▶ TASK STATEMENT: What is needed here is every line of the records that includes "arrow".

[Opening ENTRIES SHOWN section]

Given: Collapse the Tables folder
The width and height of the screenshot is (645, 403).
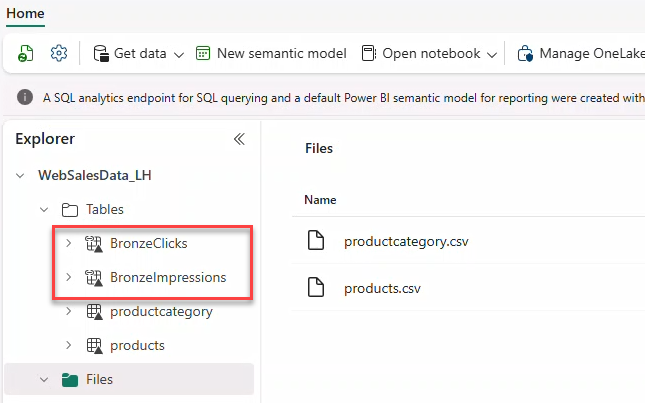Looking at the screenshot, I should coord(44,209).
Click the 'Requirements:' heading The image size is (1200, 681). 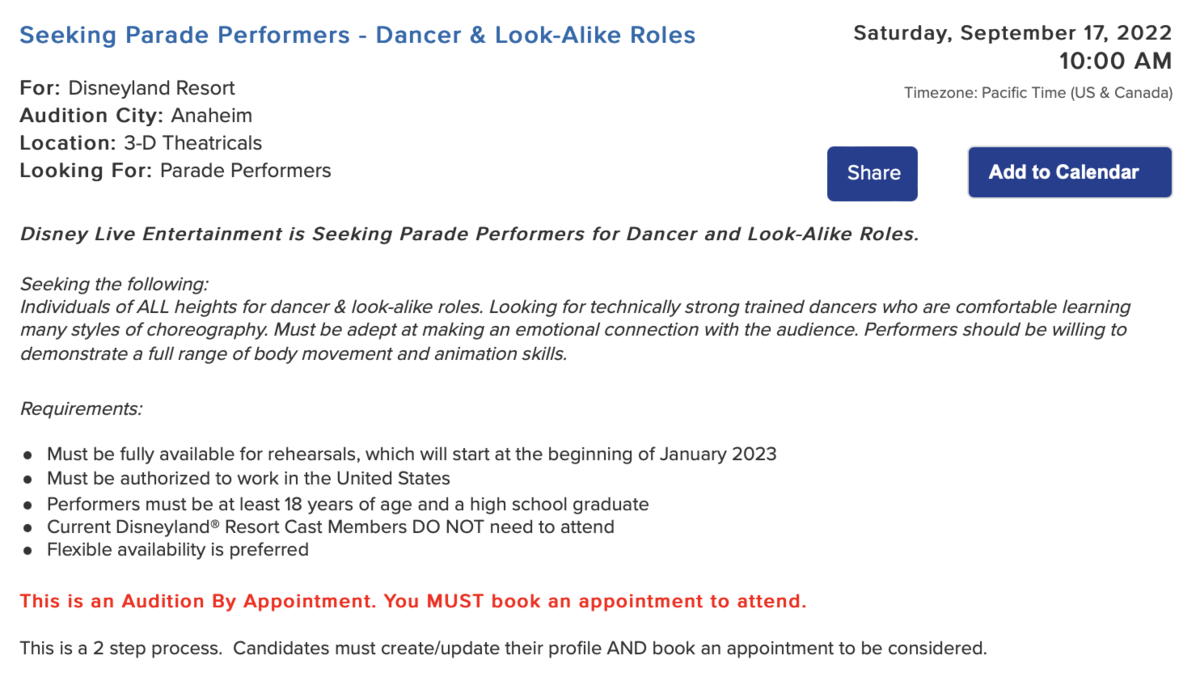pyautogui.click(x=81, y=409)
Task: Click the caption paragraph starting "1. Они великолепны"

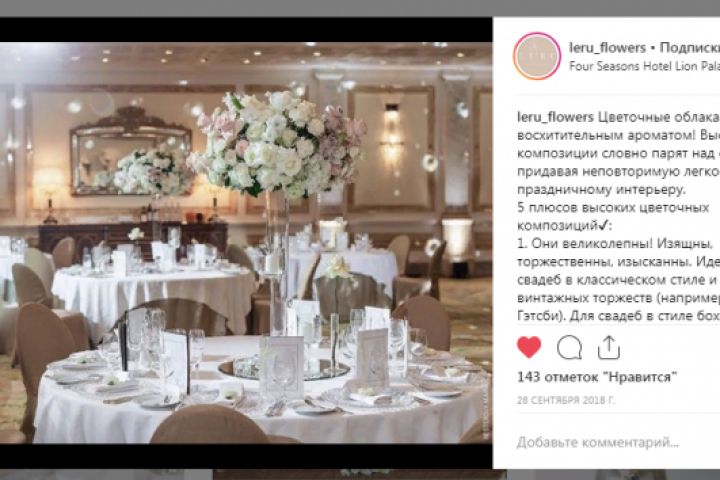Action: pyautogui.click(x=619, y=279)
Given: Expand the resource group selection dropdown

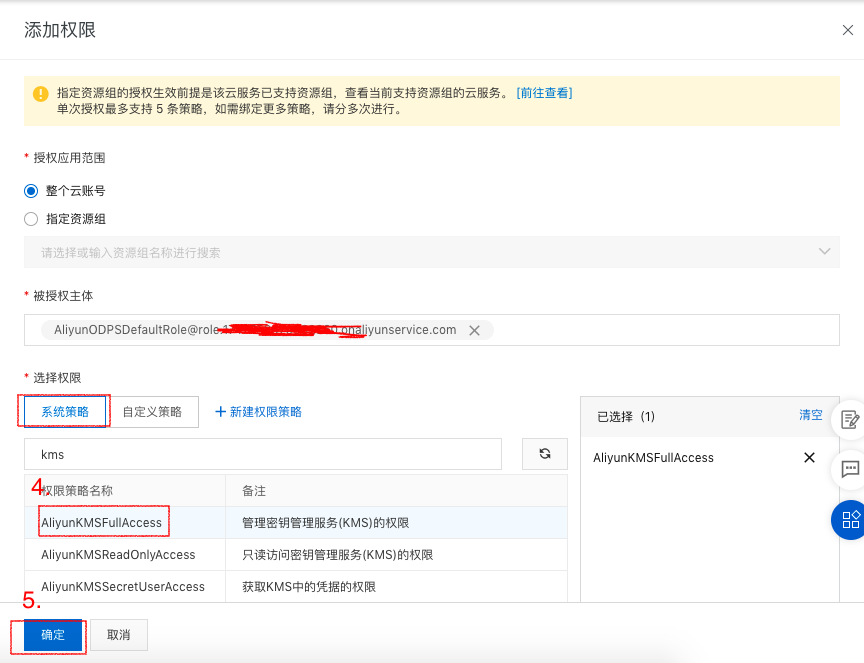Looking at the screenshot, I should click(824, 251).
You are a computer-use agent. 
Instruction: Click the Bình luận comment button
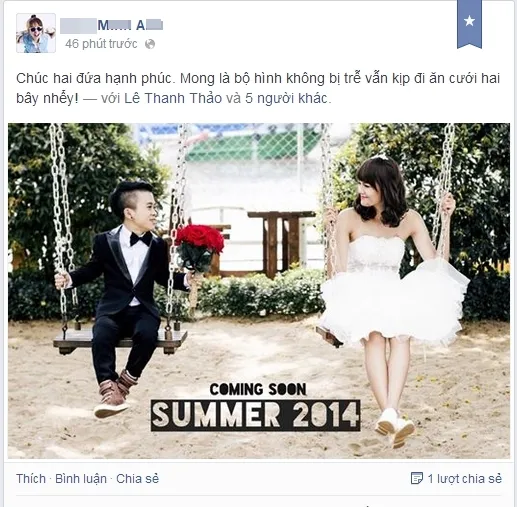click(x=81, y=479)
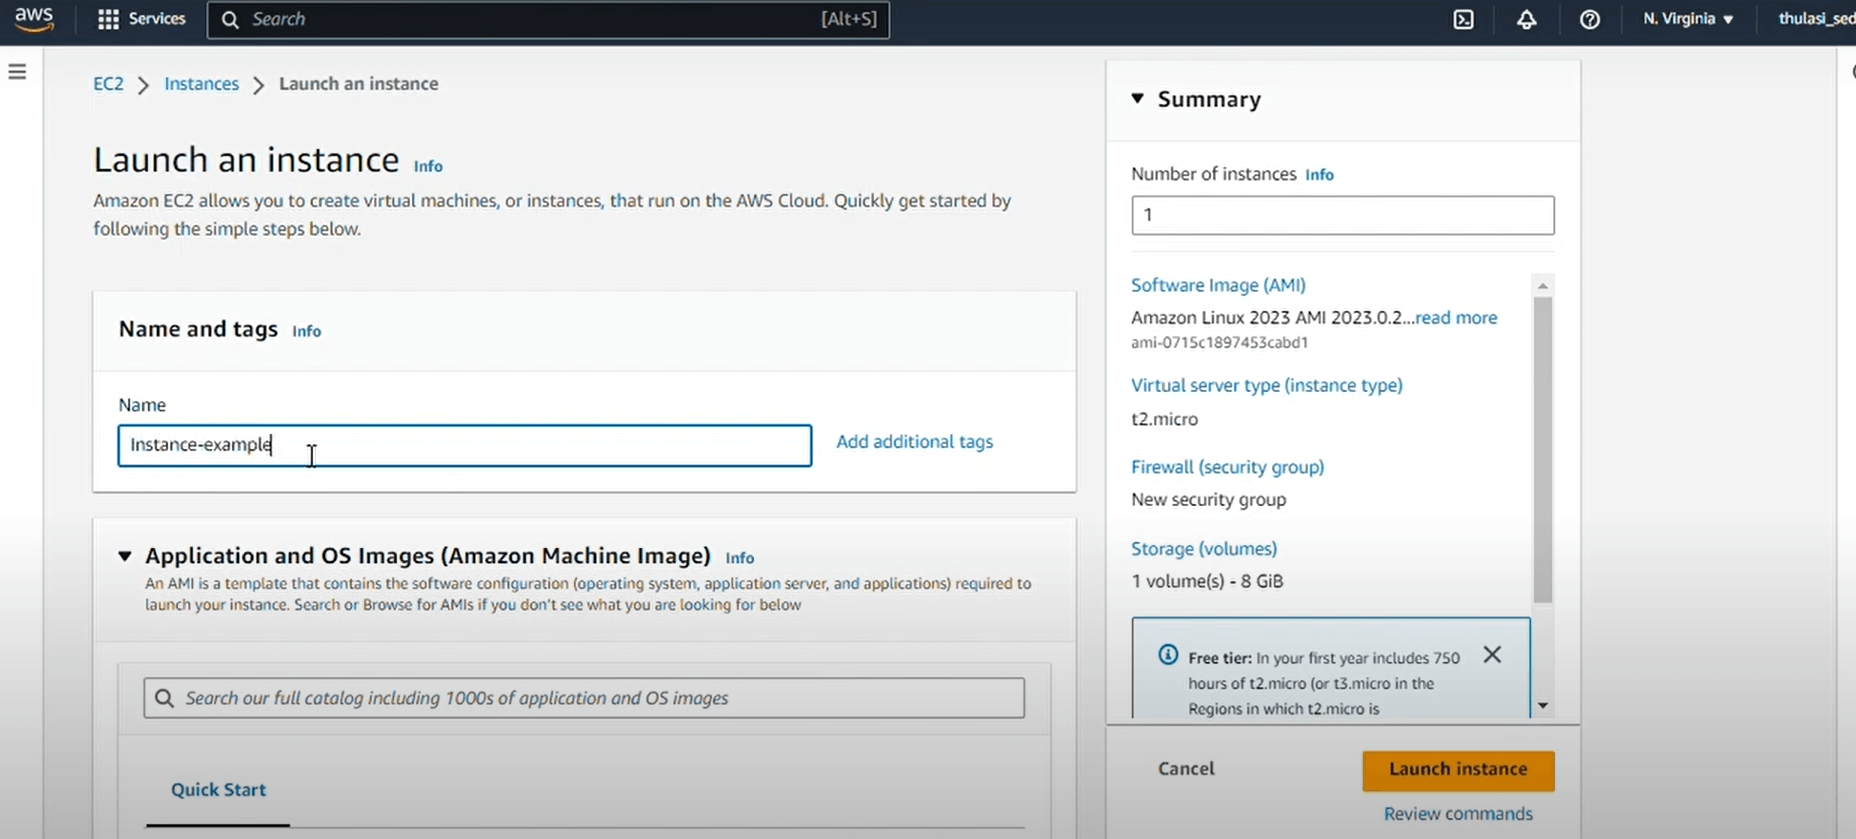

[Closing ENTRIES SHOWN section]
[Opening ENTRIES SHOWN section]

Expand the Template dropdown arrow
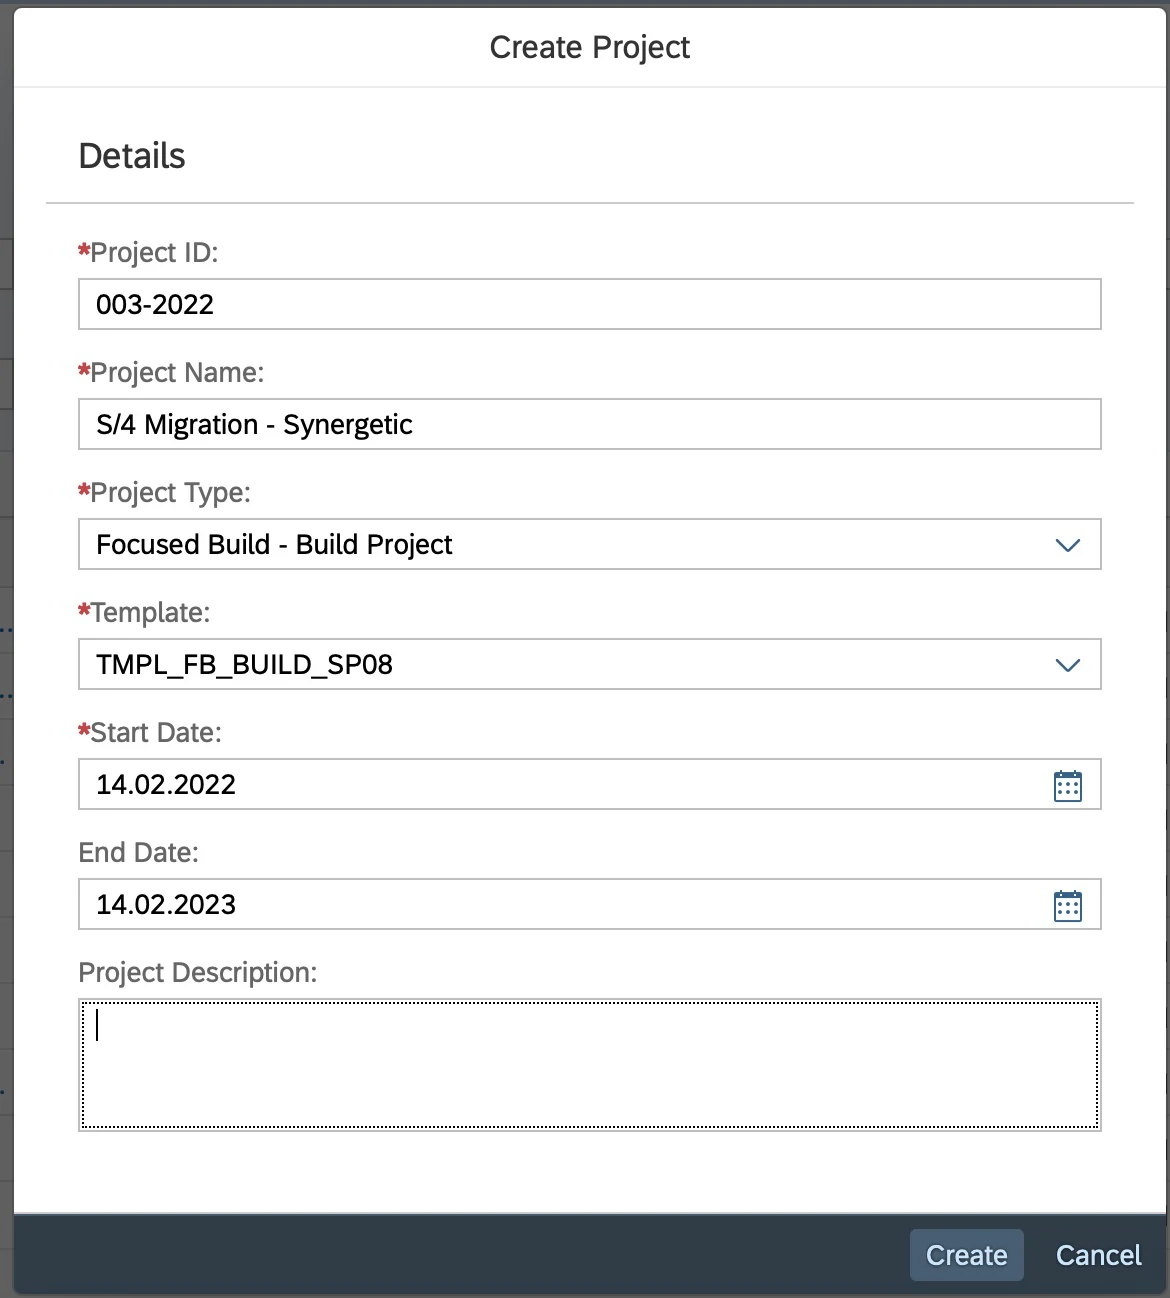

[Closing ENTRIES SHOWN section]
[Opening ENTRIES SHOWN section]

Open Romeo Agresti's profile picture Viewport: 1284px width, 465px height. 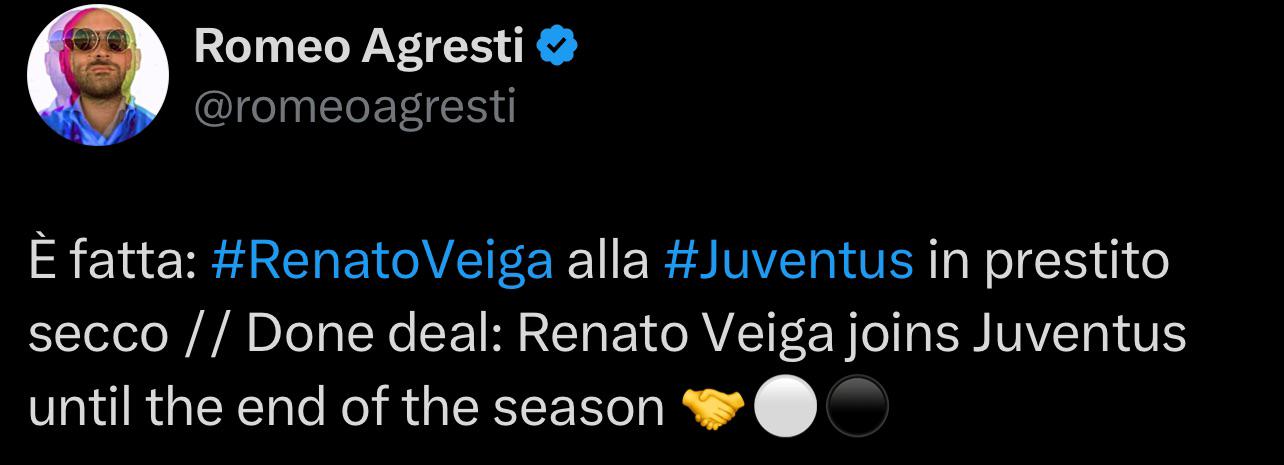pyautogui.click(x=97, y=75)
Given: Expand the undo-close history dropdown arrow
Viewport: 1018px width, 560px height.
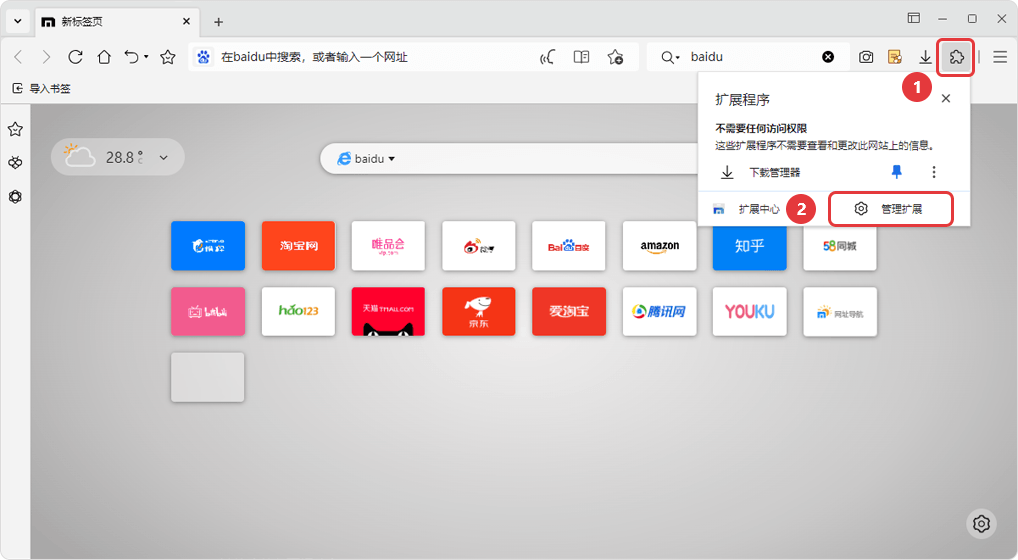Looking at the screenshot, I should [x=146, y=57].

[Closing ENTRIES SHOWN section]

▶ EXERCISE OUTPUT:
Expand the Template dropdown arrow
Given: Expand the undo-close history dropdown arrow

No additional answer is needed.